You reached the combinator, collected $ 20 million from A16Z, and then went out to the finish? I think it’s cool. But did Soham Parekh submit a request to work during the startup?
There is now a recent badge of honor for the founders of the startups: your closeness to one previously unknown Indian software engineer named Soham Parekh.
Anna Delvey from the Silicon Valley was published on Wednesday, when the former CEO of Mixpanel Suhail Dosi published on X to warn other founders about Parekh.
“Dog: There is a guy named Soham Parekh (in India), who works simultaneously at 3-4 startups. Keep on YC companies and not only. Be careful”, Doshi wrote. “I slowed down this guy in the first week and told him to stop lying/deceived people. He didn’t stop a year later.”
Now the post has over 20 million views, and the founders and investors from the entire technology industry weighed. And before Andy Jassa asks – can or not it’s avoided if more firms return to the office? No, some people are just bad managers.
According to Doshi, at least three founders reached out to say that they released or currently employed Parekh.
In the era of the subreddit community, resembling R/macro -keptWhere members talk about how one can escape from many distant works at the same time, the revelation is not so surprising. It is more interesting how different the answers to his actions are (to be honest, no one has ever said that the technology industry was known for moral fiber).
For some, in the technology community, Parek has the creation of a folk hero, stunning well -financed startups and holding him to man. For others, he is an immoral liar who fucked up startups and took a job from individuals who would actually do his best. Many are impressed by how he managed to go through so many notoriously competitive interview processes, while others think he should put quarter-hour of fame to start out his own startup.
“If Soham is clean and says that he worked on the AI agent training to work, he raises $ 100 million before the weekend”, Aaron Levie, CEO of Box wrote on X.
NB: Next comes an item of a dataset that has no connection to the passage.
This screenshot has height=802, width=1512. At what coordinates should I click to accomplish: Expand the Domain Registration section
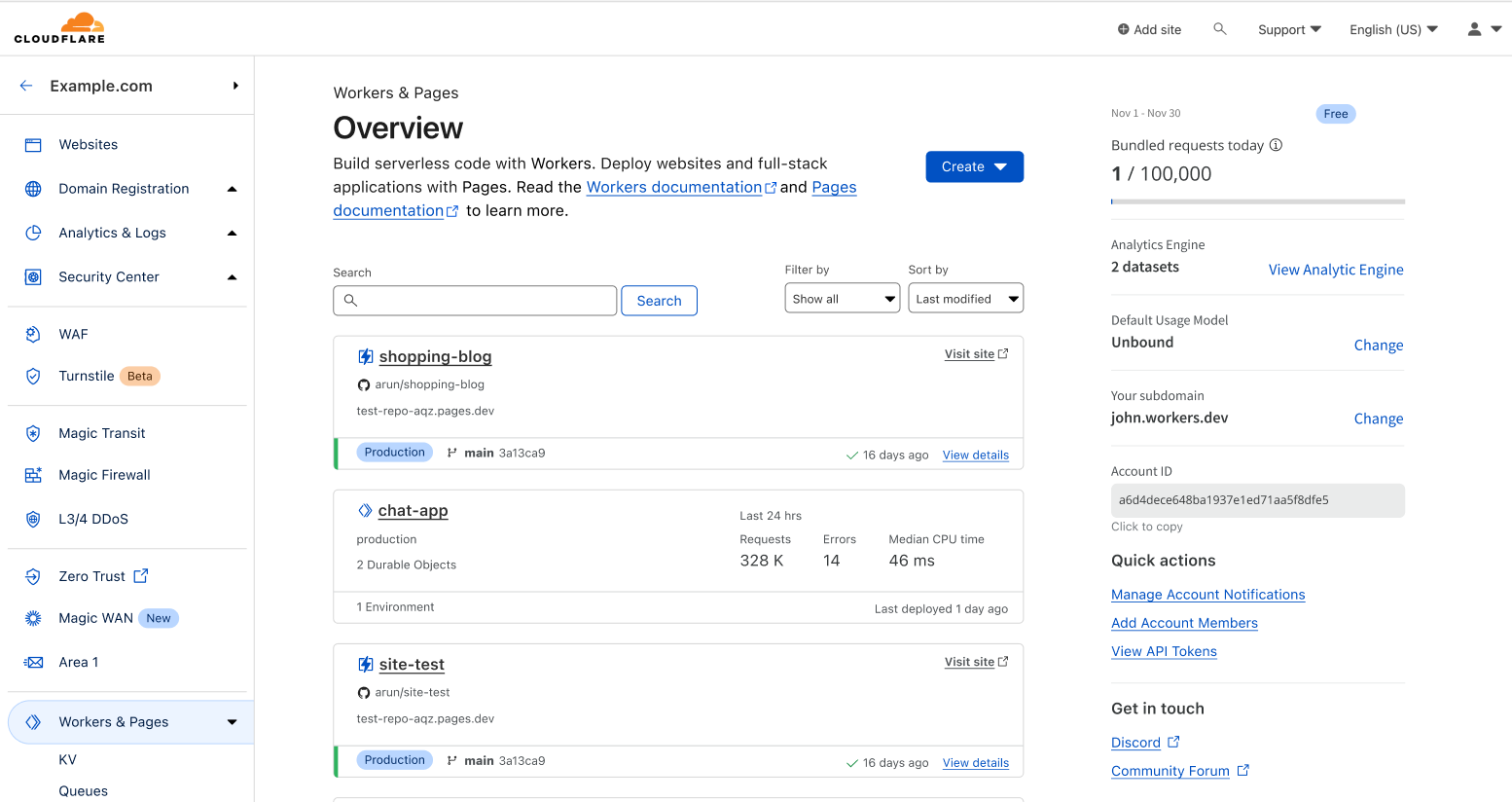[232, 189]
Chris Bakke-Member Laskie, a platform for matching work acquired by the X-”Understand that Soham should accept his popularity.
“Soham Parekh must set up a company preparing a conversation. It is clearly one of the greatest internships,” wrote Bakke. “He should publicly admit that he did something bad and run, which is in the first 1%.”
Meanwhile, Garry Tan, general director of Y Combinator, took the opportunity to pat on the back.
“Without the community, this guy will continue to work and maybe he would never be caught,” wrote Tan. “The YC startup guild is an indispensable invention that helps the founders greater success than themselves.”
Why did he do that? Porek says that it was not a part of a great plan, “he claims that he had no plan at all and he quickly tried to earn a lot of cash to get out of a bad financial situation.
“I really didn’t think about it,” said Parekh in an interview with TBPN. “It was an action that was made more desperation.”
Parekh didn’t deal with Doshi’s accusation that the majority of his CVs were false.
“You know, some of them are funny,” he said. “I am very new on Twitter. Yesterday I joined Twitter, so it was a lesson for me in social media.” (Of course, Twitter has long been generally known as X.)
You don’t have to convey it to him, but he is a pretty good poster for someone who was on the platform for one day. One of his few posts was the answer to the co -founder of LinkedIn Reid Hoffman, who asked what they think could be the LinkedIn Parekha headline.
“I don’t have LinkedIn”, Parekh replied.
For what is value, his header X is on money, even if LinkedIn does not trouble. This is meme Flynn Rider from the Disney movie “Tangled”-a guy guy who intends to provide a controversial opinion, surrounded by knives from all sides.